Furthermore, he has grown accustomed to selling to wealthy students in the non-threatening environment of a college campus. Rob is reminded of the harsher conditions of drug dealing in Newark when he is threatened with a gun. However, the experience puts him off only briefly. Rob’s ability to diffuse conflict is illustrated in his encounter with Boobie from the Double II Set, which ends with both men laughing and sharing a smoke. However, Hobbs suggests that this encounter fostered Rob’s complacency. His successful disarming of Boobie foreshadows the later confrontation where Rob is fatally unsuccessful in talking his way out of trouble.

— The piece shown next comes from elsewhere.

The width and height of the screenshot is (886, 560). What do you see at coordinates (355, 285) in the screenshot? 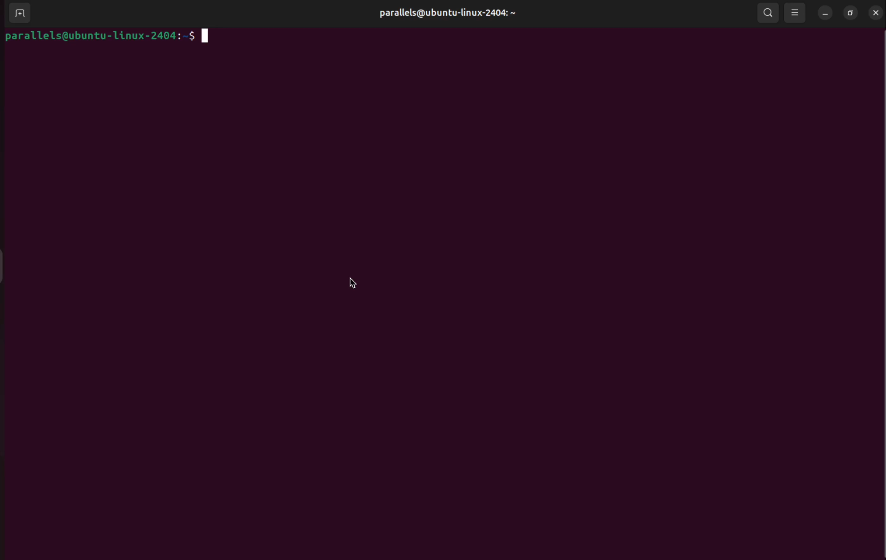
I see `cursor` at bounding box center [355, 285].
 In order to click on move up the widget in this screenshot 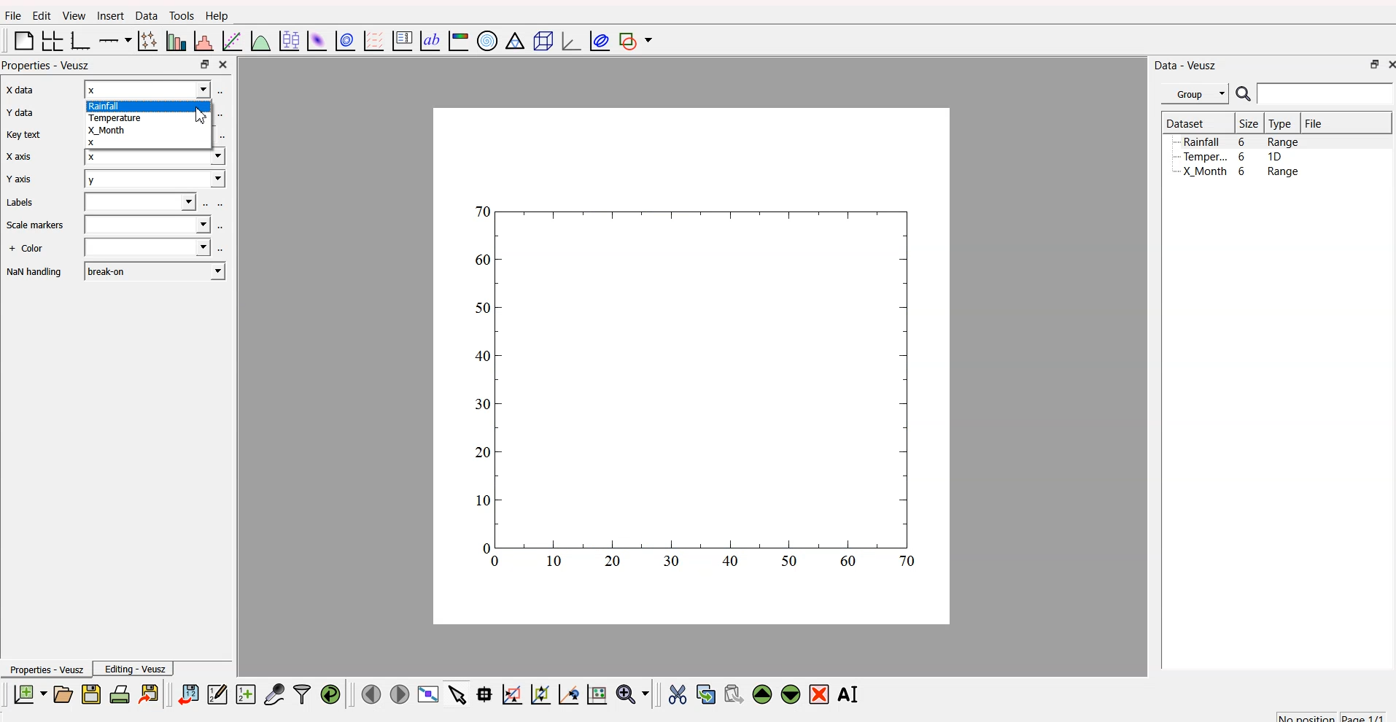, I will do `click(761, 694)`.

The years 2002-2007 are as a chaotic period in Rob’s life. He expends a great deal of energy but gains little traction. His time as a biology teacher at St. Benedict’s marks another return to his origins. Hobbs emphasizes that, in many ways, teaching is the perfect career choice for Rob. While the role does not pay well, Rob’s academic abilities and leadership qualities are well utilized. The job also allows him to positively shape Newark’s next generation of young men. However, the low salary and the weight of Rob’s ambitions made the job unsustainable.
Rob’s nurturing of his pupils’ aspirations is ironic, given his own inability to escape the neighborhood. Similarly, the lectures he gives the boys on avoiding drugs contrasts sharply with his own dealing. Hobbs suggests that Rob’s feeling of responsibility for others ultimately prevents him from settling into his teaching role. Rob’s dissatisfaction stems from his responsibility toward his family and friends, and this turns out to be one of the costs of his loyalty: He wants to provide for his mother, help the Burger Boyz become rich, and free his father from jail. Consequently, his focus is scattered between teaching, drug dealing, Peace Realty, and appealing on his father’s behalf. Rob’s awkward encounter with Charles Cawley further highlights his stagnation, contrasting his former promise with his present reality.